[Data extracted from a collection]
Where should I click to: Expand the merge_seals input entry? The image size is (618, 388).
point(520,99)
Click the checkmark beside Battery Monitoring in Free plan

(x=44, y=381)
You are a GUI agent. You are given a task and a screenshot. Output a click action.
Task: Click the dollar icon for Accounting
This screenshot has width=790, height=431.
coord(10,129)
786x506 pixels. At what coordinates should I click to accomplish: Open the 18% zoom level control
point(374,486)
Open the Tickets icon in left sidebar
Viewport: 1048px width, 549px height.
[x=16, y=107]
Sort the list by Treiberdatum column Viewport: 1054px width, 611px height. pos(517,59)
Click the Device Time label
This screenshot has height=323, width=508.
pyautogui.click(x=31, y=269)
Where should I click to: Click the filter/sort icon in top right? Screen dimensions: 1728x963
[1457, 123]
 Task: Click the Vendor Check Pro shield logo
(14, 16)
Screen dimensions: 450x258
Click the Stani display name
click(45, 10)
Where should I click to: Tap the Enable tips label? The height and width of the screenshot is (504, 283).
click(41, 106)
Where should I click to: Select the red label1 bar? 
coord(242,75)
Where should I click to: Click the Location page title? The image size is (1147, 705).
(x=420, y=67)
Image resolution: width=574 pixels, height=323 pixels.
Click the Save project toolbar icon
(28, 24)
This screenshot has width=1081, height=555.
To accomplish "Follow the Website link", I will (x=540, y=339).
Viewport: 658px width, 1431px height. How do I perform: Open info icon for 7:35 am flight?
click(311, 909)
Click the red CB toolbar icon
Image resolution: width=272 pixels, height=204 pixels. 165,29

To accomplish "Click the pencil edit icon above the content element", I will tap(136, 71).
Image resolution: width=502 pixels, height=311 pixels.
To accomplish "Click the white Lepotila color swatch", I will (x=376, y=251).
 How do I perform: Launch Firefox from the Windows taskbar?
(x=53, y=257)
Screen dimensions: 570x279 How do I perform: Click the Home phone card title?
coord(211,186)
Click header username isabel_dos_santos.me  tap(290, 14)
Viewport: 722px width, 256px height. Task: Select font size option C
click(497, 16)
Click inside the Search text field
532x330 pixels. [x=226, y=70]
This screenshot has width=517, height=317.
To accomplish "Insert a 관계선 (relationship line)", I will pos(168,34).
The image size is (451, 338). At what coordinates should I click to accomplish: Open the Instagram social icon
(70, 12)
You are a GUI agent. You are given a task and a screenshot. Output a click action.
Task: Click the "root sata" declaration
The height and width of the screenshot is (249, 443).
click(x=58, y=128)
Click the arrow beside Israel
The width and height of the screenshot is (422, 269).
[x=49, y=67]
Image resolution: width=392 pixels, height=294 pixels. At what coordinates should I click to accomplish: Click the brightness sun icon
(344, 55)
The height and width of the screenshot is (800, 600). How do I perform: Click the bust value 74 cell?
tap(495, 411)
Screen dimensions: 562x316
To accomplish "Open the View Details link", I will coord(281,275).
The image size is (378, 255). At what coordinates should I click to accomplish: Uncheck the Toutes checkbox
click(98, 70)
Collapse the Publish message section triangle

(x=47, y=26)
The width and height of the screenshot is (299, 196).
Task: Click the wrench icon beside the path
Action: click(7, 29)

WHAT NEEDS TO BE DONE |
Repeat word for word from the line holding "The height and width of the screenshot is (800, 600)." down to the last line above, including both.

SOLUTION TO THIS TASK |
The height and width of the screenshot is (800, 600). How do I perform: Click the bust value 74 cell?
tap(495, 411)
Screen dimensions: 562x316
To accomplish "Open the View Details link", I will coord(281,275).
The image size is (378, 255). At what coordinates should I click to accomplish: Uncheck the Toutes checkbox
click(98, 70)
Collapse the Publish message section triangle

(x=47, y=26)
The width and height of the screenshot is (299, 196).
Task: Click the wrench icon beside the path
Action: click(7, 29)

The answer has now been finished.